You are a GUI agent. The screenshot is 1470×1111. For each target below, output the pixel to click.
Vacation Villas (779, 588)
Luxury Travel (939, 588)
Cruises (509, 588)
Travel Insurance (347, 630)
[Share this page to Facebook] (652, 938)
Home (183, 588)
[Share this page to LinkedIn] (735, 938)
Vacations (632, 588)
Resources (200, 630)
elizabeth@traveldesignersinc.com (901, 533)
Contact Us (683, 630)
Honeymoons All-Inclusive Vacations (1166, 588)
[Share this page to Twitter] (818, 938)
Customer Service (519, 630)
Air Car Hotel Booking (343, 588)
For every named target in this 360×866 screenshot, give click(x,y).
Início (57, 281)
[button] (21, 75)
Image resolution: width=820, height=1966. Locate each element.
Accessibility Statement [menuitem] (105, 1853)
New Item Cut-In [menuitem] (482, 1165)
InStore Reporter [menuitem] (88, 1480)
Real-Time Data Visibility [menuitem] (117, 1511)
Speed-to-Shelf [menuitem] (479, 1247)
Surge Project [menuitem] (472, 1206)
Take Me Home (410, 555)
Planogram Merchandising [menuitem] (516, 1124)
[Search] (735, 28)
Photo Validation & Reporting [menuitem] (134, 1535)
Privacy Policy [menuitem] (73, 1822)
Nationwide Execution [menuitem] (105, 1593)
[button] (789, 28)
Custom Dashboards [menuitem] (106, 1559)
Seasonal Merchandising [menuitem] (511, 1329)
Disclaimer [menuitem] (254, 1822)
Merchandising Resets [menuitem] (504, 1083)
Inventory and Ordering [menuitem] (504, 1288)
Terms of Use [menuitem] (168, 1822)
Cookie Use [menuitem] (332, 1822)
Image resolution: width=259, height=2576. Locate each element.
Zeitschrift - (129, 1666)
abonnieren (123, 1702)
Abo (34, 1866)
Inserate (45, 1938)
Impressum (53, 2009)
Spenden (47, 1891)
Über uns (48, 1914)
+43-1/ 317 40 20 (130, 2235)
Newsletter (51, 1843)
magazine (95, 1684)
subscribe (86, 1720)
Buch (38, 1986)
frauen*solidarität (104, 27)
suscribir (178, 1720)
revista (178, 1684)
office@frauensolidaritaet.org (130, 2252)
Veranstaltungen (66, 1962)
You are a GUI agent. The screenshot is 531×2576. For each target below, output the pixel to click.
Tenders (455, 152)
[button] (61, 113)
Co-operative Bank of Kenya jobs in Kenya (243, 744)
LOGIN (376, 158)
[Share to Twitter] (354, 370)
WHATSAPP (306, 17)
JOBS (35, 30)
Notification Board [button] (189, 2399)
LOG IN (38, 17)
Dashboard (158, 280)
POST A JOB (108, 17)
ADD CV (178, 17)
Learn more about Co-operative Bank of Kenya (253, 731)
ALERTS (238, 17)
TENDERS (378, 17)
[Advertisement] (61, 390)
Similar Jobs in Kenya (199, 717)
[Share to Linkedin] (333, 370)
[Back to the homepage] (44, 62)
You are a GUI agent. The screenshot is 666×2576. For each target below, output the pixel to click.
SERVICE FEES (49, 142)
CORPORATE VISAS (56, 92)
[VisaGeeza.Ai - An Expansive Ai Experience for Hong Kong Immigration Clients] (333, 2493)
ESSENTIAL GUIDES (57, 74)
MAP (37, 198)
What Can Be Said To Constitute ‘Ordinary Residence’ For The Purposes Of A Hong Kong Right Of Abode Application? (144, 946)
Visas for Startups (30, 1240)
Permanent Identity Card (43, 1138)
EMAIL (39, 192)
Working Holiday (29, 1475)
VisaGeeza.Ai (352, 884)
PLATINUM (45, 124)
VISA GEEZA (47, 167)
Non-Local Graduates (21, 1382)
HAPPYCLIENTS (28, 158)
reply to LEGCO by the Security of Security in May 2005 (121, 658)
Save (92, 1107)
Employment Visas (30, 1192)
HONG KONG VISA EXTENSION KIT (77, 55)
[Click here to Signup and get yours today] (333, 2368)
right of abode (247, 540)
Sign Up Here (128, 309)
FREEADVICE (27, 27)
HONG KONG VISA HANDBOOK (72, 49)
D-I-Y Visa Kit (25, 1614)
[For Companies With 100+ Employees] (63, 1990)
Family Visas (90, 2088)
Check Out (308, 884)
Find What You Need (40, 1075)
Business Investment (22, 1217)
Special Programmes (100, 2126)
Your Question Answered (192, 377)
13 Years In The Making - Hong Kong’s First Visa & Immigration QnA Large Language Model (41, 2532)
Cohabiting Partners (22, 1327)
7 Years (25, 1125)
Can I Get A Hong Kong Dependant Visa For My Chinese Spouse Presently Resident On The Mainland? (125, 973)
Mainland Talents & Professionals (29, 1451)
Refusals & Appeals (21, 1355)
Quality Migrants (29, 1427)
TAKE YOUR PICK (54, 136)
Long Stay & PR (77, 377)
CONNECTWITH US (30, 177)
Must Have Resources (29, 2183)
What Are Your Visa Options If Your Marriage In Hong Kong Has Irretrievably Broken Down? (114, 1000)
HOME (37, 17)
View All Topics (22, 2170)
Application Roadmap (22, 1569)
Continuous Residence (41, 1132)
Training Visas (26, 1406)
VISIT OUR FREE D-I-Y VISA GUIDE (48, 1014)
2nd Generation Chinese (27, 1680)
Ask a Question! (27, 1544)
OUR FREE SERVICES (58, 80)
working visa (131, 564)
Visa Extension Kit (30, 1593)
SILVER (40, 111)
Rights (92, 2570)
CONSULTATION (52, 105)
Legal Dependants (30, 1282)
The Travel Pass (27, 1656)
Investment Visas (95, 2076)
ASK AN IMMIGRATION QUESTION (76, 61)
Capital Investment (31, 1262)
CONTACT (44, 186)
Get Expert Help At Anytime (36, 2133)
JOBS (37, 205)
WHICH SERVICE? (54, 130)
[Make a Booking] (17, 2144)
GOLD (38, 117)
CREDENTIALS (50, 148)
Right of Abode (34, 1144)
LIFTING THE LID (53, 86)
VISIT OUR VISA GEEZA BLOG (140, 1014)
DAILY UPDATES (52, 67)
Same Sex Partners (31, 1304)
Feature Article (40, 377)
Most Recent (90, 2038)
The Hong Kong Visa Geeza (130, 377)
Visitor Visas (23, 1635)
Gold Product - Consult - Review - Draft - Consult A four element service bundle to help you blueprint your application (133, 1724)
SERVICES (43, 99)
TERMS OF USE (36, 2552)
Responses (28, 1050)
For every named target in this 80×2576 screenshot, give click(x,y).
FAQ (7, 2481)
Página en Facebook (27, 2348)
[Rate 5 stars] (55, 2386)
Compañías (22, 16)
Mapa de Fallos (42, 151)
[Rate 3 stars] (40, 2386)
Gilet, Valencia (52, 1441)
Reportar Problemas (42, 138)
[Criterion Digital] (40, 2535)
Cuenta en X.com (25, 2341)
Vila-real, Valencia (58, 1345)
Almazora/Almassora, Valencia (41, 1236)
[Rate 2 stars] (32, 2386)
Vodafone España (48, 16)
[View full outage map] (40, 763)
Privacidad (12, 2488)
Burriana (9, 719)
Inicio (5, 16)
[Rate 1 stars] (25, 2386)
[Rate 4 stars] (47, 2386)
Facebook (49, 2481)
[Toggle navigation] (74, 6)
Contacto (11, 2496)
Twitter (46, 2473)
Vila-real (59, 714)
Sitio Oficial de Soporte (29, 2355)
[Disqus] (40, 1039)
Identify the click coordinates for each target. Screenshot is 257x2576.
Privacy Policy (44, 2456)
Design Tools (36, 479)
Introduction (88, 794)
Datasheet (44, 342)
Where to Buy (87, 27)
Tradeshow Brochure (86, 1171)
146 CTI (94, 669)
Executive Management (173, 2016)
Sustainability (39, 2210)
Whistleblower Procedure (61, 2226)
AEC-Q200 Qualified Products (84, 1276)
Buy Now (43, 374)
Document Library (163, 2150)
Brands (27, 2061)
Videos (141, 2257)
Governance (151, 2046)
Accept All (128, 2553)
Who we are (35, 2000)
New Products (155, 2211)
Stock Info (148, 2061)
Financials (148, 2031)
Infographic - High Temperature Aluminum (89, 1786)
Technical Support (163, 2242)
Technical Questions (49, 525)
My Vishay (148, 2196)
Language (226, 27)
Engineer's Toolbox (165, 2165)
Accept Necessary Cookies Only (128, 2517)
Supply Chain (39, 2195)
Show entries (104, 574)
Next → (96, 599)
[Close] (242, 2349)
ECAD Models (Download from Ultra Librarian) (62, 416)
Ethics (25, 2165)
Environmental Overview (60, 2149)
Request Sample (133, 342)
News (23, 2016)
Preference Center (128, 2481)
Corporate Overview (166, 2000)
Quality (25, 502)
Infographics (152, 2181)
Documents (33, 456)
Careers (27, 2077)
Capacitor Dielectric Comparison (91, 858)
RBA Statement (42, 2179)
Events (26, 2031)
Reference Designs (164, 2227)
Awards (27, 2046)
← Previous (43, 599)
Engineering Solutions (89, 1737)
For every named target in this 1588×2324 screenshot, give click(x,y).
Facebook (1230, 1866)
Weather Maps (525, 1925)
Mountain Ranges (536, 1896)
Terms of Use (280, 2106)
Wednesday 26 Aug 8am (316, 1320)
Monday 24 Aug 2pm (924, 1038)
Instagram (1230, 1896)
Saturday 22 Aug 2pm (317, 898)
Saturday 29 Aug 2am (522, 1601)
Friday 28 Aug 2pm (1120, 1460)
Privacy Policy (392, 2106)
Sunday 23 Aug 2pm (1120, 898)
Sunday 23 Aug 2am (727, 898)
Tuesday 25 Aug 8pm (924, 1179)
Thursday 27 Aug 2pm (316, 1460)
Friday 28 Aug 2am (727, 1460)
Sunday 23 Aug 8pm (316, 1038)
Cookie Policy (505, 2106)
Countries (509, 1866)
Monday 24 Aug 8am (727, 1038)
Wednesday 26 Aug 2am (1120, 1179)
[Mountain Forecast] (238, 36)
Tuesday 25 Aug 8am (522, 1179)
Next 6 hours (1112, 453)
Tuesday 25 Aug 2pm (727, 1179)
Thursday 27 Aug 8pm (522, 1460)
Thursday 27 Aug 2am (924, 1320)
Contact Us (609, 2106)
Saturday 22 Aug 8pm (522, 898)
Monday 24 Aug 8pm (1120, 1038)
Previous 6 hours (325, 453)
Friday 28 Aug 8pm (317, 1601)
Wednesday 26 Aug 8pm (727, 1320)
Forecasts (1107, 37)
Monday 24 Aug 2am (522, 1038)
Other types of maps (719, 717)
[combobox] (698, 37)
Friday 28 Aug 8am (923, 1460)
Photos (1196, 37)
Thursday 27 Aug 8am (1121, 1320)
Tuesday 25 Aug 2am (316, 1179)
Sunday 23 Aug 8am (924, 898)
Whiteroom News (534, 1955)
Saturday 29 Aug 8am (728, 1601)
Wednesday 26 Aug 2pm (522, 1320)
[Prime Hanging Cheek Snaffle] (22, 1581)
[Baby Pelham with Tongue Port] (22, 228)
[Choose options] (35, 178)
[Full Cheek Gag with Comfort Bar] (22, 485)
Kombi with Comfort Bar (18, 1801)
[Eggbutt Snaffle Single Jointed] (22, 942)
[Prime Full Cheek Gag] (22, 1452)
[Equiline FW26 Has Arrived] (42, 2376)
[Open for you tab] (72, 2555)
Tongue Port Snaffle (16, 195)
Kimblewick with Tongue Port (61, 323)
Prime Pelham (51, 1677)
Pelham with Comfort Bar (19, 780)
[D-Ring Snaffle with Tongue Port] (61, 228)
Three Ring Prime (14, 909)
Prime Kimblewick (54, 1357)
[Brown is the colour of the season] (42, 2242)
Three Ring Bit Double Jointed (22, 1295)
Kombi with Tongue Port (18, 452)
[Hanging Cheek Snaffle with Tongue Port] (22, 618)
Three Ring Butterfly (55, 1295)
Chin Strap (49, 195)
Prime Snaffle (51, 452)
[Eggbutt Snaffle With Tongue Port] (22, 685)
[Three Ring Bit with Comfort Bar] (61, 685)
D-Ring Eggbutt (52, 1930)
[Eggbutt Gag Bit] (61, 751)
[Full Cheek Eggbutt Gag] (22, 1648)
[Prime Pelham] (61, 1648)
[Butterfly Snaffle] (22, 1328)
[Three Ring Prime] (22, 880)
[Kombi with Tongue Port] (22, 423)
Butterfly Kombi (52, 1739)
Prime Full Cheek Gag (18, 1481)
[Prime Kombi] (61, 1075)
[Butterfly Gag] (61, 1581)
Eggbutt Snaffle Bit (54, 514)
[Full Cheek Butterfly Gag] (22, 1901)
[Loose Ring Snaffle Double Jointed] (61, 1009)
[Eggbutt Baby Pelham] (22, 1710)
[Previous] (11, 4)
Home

__Task__. Show all lines from the data above in which the word "button" appears.

__The completed task__.
[button] (21, 75)
[button] (789, 28)
[button] (61, 113)
Notification Board [button] (189, 2399)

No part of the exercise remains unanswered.